AQADF [63]: The Automatic Quasi-periodic time series Anomaly Detection Framework (AQADF) consists of a clustering algorithm and a hybrid LSTM-CNN model with an attention mechanism, which can identify anomalous data.
ECAD [55]: This article proposed an anomaly detection method for industrial sensor data based on cloud-edge collaboration, utilizing neural networks to extract data features for the identification of anomalies.
GTA [57]: Graph learning with Transformer for Anomaly detection (GTA) involves automatically learning a graph structure and graph convolution, and extracts temporal features using a transformer.
B-GAN [64]: Utilizing a GAN structure, the authors leveraged LSTM to augment the number of abnormal samples, effectively resolving the problem of imbalanced distribution between normal and abnormal samples.
TCN-GCN [59]: The author combined 1D-CNN and GCN to analyze the temporal and spatial features. While originally utilized for prediction in the original paper, we can adapt the model to accomplish classification tasks through adjustments.
MDAM [65]: The authors successfully utilize a Multidimensional Deconvolutional network and Attention Mechanism (MDAM) to effectively identify anomalies.
In summary, the models including AE [19,29], LSTM-VAE [62], DAGMM [48], AQADF [63], B-GAN [64], ECAD [55] and MDAM [65] all employ deep learning algorithms with a focus on extracting temporal features from industrial sensor data. GDN [30] utilizes graph neural networks to focus on extracting spatial features of industrial sensor data.
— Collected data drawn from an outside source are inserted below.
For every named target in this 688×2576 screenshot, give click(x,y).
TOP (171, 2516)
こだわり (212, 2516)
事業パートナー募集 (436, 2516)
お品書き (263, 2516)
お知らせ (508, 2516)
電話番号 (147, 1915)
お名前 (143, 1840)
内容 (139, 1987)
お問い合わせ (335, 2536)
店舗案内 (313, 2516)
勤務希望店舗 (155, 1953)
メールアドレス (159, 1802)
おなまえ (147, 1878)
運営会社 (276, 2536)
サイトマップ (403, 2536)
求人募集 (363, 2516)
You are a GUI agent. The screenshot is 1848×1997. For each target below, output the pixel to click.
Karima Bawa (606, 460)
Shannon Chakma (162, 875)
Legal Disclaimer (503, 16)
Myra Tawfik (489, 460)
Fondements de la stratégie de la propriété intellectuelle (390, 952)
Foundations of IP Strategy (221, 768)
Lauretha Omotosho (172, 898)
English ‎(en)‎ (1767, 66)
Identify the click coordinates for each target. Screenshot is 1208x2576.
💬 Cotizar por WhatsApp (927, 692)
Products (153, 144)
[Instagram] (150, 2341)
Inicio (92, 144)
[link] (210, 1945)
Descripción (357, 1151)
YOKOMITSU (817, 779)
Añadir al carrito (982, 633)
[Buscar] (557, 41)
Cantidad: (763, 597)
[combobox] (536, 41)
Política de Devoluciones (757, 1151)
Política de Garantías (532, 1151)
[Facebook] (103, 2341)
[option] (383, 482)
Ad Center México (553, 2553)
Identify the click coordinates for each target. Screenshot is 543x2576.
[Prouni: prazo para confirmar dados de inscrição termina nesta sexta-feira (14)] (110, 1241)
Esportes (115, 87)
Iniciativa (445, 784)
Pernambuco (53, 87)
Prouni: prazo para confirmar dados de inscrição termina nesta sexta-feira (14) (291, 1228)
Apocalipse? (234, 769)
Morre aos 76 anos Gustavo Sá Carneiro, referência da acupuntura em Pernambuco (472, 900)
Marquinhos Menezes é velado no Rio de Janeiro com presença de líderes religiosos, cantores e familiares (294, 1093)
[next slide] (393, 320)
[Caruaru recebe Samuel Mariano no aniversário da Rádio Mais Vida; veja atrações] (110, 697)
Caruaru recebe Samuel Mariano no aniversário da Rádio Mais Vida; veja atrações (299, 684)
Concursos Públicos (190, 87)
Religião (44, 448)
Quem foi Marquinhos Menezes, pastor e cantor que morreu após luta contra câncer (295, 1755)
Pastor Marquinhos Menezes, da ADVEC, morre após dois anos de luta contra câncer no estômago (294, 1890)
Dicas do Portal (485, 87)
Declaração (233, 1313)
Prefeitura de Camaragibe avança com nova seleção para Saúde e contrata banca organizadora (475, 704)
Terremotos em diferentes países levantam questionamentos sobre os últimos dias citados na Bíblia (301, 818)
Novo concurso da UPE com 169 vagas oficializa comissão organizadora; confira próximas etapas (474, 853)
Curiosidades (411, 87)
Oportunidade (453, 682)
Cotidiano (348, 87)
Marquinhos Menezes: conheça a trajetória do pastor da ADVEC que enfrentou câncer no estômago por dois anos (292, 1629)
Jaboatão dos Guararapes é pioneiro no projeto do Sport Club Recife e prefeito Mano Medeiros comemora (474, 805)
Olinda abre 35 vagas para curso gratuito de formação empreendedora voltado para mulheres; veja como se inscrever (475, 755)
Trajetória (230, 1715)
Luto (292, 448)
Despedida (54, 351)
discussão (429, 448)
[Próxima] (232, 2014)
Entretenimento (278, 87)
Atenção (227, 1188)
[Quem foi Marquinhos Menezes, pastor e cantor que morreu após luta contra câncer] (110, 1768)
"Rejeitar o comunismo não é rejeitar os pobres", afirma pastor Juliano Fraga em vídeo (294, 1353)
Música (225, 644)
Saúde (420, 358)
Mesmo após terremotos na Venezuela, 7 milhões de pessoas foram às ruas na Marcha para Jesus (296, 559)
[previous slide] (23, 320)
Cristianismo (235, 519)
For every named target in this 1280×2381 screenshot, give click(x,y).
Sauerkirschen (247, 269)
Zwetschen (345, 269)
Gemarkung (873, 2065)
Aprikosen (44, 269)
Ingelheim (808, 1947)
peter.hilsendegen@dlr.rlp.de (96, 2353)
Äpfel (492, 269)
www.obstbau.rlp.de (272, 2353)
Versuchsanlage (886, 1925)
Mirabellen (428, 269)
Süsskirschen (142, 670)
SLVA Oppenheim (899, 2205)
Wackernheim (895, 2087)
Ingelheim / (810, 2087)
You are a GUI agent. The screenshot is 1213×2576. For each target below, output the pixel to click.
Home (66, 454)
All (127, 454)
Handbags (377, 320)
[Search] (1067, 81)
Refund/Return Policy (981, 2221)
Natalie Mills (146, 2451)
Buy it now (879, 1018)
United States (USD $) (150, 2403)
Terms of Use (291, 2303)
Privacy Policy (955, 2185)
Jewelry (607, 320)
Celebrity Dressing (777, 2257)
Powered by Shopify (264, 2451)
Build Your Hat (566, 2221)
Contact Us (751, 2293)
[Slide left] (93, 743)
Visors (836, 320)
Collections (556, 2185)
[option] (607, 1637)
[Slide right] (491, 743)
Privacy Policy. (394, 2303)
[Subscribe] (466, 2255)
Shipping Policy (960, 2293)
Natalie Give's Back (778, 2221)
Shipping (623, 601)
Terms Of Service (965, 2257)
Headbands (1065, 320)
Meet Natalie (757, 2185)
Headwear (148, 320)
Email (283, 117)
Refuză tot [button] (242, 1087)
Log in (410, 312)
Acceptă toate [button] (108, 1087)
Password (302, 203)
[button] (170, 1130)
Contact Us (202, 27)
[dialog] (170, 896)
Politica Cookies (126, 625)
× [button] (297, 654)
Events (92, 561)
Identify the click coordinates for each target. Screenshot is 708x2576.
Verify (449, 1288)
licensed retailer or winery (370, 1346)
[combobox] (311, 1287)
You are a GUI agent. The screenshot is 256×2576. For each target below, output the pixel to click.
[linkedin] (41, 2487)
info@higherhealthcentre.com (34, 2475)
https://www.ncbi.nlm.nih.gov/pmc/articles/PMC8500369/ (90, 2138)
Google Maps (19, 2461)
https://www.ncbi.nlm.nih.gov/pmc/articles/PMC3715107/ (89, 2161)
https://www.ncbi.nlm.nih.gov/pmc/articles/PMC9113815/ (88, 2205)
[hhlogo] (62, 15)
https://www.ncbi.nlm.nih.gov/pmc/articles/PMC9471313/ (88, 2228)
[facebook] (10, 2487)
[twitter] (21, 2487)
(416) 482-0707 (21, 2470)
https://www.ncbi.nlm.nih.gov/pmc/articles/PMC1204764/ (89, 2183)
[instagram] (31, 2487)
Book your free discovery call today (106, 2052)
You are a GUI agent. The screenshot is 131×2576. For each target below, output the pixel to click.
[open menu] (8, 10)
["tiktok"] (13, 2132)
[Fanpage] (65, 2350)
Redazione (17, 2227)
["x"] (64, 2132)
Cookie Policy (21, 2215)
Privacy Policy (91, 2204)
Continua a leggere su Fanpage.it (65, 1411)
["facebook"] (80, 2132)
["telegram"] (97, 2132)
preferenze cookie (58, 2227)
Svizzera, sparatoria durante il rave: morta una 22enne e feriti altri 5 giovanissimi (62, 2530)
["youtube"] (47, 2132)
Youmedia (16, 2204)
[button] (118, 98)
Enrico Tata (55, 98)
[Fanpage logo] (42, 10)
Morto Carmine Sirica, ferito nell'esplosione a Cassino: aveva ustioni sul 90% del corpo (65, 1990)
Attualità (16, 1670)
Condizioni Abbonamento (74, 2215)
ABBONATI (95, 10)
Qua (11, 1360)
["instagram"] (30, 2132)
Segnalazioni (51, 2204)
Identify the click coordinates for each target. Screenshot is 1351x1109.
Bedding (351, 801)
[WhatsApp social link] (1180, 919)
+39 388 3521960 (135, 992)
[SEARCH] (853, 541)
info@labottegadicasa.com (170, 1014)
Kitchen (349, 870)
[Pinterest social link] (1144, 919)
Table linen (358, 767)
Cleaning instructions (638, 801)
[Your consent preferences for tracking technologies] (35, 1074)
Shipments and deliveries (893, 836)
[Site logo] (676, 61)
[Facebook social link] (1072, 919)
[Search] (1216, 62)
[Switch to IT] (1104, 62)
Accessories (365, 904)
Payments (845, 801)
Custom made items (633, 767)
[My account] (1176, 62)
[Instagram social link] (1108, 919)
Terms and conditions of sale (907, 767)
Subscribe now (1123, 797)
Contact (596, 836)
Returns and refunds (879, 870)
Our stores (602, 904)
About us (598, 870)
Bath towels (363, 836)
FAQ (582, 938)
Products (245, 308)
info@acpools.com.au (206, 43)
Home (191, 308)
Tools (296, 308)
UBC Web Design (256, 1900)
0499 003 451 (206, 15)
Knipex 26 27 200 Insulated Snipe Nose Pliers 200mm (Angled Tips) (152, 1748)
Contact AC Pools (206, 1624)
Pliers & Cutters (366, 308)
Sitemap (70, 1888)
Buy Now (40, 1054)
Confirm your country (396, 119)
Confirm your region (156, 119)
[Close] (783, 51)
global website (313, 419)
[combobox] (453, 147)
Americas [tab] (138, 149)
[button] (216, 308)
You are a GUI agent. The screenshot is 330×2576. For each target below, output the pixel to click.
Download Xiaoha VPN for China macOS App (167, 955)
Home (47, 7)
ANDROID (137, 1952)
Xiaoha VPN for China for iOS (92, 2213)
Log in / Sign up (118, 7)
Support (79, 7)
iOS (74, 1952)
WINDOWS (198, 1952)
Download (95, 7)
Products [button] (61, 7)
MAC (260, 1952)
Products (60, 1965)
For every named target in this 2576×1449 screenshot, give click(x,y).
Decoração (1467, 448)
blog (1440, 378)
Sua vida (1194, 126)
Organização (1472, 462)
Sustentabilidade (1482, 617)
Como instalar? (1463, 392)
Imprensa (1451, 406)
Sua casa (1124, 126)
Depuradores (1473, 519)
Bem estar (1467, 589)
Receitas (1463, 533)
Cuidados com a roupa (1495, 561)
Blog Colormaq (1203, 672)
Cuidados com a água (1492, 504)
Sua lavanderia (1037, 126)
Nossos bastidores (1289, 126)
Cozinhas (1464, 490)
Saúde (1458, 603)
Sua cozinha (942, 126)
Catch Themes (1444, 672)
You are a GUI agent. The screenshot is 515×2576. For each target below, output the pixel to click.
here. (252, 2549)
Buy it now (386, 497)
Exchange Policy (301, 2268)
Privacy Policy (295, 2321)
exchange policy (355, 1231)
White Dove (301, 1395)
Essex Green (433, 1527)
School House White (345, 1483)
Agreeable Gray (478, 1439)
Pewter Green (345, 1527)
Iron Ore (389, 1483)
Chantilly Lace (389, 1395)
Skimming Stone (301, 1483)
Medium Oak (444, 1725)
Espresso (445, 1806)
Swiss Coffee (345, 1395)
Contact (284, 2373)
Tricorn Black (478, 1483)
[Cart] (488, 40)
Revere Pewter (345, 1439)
GTA [57] and TCN-GCN [59] are specifically designed to analyze and process both temporal and spatial features of industrial sensor data simultaneously.
The comparison results of different models are shown in Table 8. The best performance is highlighted in bold and the second-best with underlines. Our proposed data anomaly detection approach based on G-GCRL significantly outperforms all other models for the 2-classification WADI dataset with the performance of Precision, F1-score up to 99.16%, and 0.96, respectively. In addition, compared to the second-best model, G-GCRL can achieve an overall 4.35% improvement for F1-score. For the 2-classification CMHS dataset, our proposed approach can achieve an overall 4.3% improvement for F1-score.
The GDN [30] model solely considers spatial features, leading to a relatively low F1-score. GTA [57] incorporates GCN to extract spatial features and utilizes transformers for capturing temporal characteristics. However, due to the relatively small scale of the dataset we employed and the complexity of the GTA model structure, overfitting may occur as a consequence of the model’s complexity and insufficient training samples, resulting in suboptimal evaluation outcomes. B-GAN [64] addresses the imbalance between positive and negative samples without considering the extraction of temporal-spatial features. TCN-GCN [59] employs 1D-CNN for extracting temporal features and GCN for spatial feature extraction. Nevertheless, the use of convolutional operations in 1D-CNN primarily focuses on capturing local features, where each convolutional kernel is designed to emphasize a specific subset of the data. This characteristic might impede its effectiveness in capturing long-range dependencies, global structural nuances, and temporal relationships intrinsic to sequences. The model [55] employs a cloud-edge computing architecture and uses a lightweight LSTM to extract features from sensor data for anomaly detection tasks. However, the LSTM does not adequately capture the temporal-spatial features of sensor data, particularly neglecting spatial characteristics, resulting in a detection performance that is inferior to the method we propose. The author in [65] employs a MDAM to effectively identify anomalies. However, its computational structure faces challenges in fully extracting spatial features from sensors.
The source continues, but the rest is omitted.